Florida has one of the highest tax rates on communications services in the nation-it can exceed 16% – and that rate is much higher than the sales tax rate on other retail purchases in Florida. This raises questions about the fairness of the tax rate, its economic neutrality, its effect on the competitiveness of Florida businesses and the attractiveness of Florida’s economic climate. This is according to a new briefing focused on the Communications Services Tax (CST) from Florida TaxWatch.
“In the relatively short time since the CST was created, technology has outdated the tax. The CST has many problems, including its very high tax rates,” said Dominic Calabro, President & CEO of Florida TaxWatch. “There is no discernible public policy justification for what amounts to discriminatory taxes on Floridians’ communications services, which ends up in most cases being more than double the maximum state and local sales tax rate in Florida.”
This briefing looks at the history of the CST in Florida, compares Florida’s rates to other states, finding that Florida is the fourth-highest state in the U.S. for this tax, and recommends that the Legislature look to reduce CST rates to “benefit a wide range of Floridians, affecting virtually all individuals and businesses.”

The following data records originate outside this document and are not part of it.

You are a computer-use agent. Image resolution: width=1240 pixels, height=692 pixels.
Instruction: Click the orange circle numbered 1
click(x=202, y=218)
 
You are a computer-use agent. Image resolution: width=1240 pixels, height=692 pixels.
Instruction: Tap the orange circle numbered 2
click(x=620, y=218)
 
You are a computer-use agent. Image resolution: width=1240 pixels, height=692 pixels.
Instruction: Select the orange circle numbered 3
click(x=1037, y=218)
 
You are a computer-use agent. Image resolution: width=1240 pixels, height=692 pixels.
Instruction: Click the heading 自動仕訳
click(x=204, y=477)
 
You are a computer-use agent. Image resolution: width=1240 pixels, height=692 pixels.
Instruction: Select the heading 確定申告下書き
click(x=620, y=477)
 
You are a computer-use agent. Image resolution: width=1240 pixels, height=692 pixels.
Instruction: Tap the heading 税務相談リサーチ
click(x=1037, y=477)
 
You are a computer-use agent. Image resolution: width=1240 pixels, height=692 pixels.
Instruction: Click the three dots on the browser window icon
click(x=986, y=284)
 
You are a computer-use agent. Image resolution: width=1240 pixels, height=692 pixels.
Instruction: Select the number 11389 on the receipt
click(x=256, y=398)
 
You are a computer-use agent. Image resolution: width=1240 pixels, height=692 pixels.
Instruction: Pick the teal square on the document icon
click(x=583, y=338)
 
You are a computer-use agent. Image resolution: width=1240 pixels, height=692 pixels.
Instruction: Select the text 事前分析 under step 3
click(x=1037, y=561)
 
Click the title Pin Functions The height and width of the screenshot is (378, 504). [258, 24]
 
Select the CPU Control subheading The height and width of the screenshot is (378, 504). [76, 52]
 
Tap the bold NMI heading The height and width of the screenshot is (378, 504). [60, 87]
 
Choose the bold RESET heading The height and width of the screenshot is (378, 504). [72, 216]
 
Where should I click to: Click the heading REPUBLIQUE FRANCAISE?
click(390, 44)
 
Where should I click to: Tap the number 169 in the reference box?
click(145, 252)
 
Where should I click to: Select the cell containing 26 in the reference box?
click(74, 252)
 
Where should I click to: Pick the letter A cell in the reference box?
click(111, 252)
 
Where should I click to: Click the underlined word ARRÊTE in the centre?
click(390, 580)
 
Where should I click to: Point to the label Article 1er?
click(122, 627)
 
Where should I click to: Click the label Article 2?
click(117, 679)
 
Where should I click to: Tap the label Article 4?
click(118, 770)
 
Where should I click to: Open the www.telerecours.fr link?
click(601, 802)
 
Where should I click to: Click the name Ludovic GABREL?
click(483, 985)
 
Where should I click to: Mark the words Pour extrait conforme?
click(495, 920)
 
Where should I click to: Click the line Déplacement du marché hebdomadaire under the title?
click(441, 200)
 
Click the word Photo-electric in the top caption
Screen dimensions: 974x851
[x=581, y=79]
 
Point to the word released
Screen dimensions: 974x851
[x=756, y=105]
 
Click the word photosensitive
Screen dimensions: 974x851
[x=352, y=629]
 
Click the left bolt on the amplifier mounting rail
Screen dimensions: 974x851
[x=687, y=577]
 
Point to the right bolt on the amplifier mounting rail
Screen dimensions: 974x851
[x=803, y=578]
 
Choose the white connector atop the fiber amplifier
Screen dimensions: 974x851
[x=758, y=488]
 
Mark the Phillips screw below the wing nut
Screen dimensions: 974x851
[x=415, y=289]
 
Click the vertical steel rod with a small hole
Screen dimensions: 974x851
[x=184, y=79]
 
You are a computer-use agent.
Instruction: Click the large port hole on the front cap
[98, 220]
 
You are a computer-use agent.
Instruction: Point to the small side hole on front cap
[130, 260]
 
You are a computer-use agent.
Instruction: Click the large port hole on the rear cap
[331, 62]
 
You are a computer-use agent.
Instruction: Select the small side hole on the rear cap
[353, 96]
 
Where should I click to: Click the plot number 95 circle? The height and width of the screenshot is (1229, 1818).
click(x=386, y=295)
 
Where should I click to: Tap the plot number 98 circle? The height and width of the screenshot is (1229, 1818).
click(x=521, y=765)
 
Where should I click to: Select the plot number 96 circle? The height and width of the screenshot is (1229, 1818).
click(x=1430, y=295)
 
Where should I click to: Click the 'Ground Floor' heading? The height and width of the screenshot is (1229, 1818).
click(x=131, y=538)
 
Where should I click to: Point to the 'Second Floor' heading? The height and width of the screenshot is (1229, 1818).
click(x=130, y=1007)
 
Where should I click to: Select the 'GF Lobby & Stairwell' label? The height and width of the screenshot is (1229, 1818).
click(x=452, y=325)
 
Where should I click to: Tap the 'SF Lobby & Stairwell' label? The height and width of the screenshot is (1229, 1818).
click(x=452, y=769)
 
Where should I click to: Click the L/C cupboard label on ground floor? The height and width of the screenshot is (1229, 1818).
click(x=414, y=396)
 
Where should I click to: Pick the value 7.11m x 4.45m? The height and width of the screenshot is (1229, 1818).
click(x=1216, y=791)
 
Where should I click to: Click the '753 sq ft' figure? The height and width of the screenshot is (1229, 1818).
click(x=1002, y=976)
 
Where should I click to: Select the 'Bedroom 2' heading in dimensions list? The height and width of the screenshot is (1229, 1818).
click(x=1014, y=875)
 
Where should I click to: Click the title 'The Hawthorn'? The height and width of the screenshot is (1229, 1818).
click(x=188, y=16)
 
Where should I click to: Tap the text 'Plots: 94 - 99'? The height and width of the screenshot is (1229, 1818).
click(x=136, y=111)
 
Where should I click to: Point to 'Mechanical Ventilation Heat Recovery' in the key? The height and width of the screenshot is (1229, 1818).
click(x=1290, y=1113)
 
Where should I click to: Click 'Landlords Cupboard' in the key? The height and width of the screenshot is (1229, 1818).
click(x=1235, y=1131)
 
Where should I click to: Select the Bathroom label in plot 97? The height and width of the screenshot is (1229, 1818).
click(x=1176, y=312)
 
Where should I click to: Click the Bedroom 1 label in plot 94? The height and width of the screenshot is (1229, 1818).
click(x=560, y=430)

The report also points out that there is growing legislative sentiment to finally enact a law to collect more of the sales taxes due on remote sales, as long as reductions in other taxes are used to make it revenue-neutral. “Lawmakers would be hard pressed to find a more justifiable way to provide broad-based state tax relief than a reduction in the Communications Services Tax,” said Kurt Wenner, Vice President of Tax Research for Florida TaxWatch. “Remote sales tax legislation provides a way for them to do this.”